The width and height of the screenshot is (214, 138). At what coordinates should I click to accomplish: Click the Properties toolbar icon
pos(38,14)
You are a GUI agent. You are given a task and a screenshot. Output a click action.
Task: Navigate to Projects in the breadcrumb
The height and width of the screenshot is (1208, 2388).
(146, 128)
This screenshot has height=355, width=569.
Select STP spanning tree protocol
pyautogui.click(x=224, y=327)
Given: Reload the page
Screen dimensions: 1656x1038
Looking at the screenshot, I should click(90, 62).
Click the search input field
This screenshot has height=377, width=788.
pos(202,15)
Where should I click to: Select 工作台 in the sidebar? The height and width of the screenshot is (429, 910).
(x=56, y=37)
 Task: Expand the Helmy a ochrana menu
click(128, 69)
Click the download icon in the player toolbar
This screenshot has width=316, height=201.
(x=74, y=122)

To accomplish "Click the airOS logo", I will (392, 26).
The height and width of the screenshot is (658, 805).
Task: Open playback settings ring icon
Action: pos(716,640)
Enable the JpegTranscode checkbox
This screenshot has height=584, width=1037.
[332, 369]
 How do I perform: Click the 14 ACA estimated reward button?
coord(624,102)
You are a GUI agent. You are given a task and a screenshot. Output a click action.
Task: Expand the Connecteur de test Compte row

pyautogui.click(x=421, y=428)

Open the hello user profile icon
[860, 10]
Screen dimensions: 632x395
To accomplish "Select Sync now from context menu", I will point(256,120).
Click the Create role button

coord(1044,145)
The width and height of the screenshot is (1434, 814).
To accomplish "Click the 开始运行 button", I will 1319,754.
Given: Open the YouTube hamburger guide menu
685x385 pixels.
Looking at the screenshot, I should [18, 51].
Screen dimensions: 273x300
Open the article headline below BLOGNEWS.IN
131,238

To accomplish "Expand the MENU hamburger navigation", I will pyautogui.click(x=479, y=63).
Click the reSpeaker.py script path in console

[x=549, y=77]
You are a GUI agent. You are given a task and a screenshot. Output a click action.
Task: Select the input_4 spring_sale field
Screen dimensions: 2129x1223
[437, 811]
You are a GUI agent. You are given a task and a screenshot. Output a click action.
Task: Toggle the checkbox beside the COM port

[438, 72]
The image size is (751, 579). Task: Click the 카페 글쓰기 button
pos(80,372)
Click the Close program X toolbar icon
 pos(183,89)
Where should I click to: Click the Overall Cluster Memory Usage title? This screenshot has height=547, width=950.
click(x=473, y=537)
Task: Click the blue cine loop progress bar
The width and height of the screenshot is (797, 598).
═══
» **Given exercise**: Pull out every line of the entries above that contains the string "toolbar", and copy each one in full. Case counts.

» **Written solution**:
The width and height of the screenshot is (214, 138). At what coordinates should I click to accomplish: Click the Properties toolbar icon
Click the download icon in the player toolbar
Click the Close program X toolbar icon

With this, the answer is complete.